Ayesha Saba
Pakistan needs to improve its fiscal discipline to reduce dependence on domestic and foreign loans which are burdening the economy, says a renowned economist. “Lack of fiscal discipline has been one of the major problems of Pakistan’s economy. Governments have been spending more than they have earned through taxes and, in turn, to finance their operations, they resort to heavy borrowing from domestic as well as external sources,” said Dr Usman W. Chohan, Director of Economic Affairs and National Development, Centre for Aerospace and Security Studies, Islamabad, while talking to WealthPK. “While debt in itself is not bad, Pakistan had been utilising it to finance the current expenditures of the government instead of spending on development. This leads to a decline in the credit rating of the country which negatively impacts future lending as well as investment,” he elaborated. Dr Usman mentioned that Pakistan’s budgetary condition has deteriorated over the past three decades.

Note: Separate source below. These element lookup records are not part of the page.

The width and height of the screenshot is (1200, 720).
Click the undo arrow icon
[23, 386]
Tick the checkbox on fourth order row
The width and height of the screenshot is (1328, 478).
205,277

He said the main factors contributing to this deterioration are the provision of subsidies to the power sector, low level of national savings, growing government debt, fluctuating currency rate, prolonged trade deficit, and inflation. He said that Pakistan must undertake a multifaceted approach to extricate itself from this quagmire. “First and foremost, the nation needs to prioritise comprehensive structural reforms aimed at reducing reliance on external borrowing,” he emphasised. “By bolstering revenue generation through progressive taxation, curbing tax evasion, and fostering a conducive business environment, Pakistan can gradually reduce its dependence on International Monetary Fund (IMF) loans,” he added.
Dr Usman said effective public investment should be made in dams and canals, software industry, think tanks, human resources, education, and healthcare to ensure sustainable and long-term growth. “By focusing on sectors with a comparative advantage, such as agriculture, textiles, and technology, Pakistan can strengthen its economic resilience and diminish the need for external financial aid,” he added. Dr Usman cautioned that in a global recession, no country would be able to help, and that Pakistan needed to exploit its own opportunities. He said that if significant structural reforms are not made and economic challenges not taken seriously, the next crisis might be much bigger and far worse. According to Pakistan Economic Survey 2022-23, the unprecedented rise in expenditure during the fiscal year 2021-22 compared to the revenue put the fiscal sector under severe pressure.
Consequently, the revenue-expenditure gap widened, and overall, the indicators of fiscal performance witnessed a sharp deterioration during FY22. For instance, fiscal deficit widened by 55% and reached Rs5.259 trillion during FY22 against Rs3.403 trillion during FY21. In terms of gross domestic product (GDP), fiscal deficit increased to 7.9% from 6.1% during the period under review. The primary deficit reached Rs2.077 trillion during FY23 (-3.1% of GDP) from Rs653.6 billion during FY21 (-1.2% of GDP) owing to higher growth in non-markup expenditure. Similarly, a sharp rise in current expenditures relative to revenues jacked up the revenue deficit from 3.9% of GDP during FY21 to 5.2% during FY22.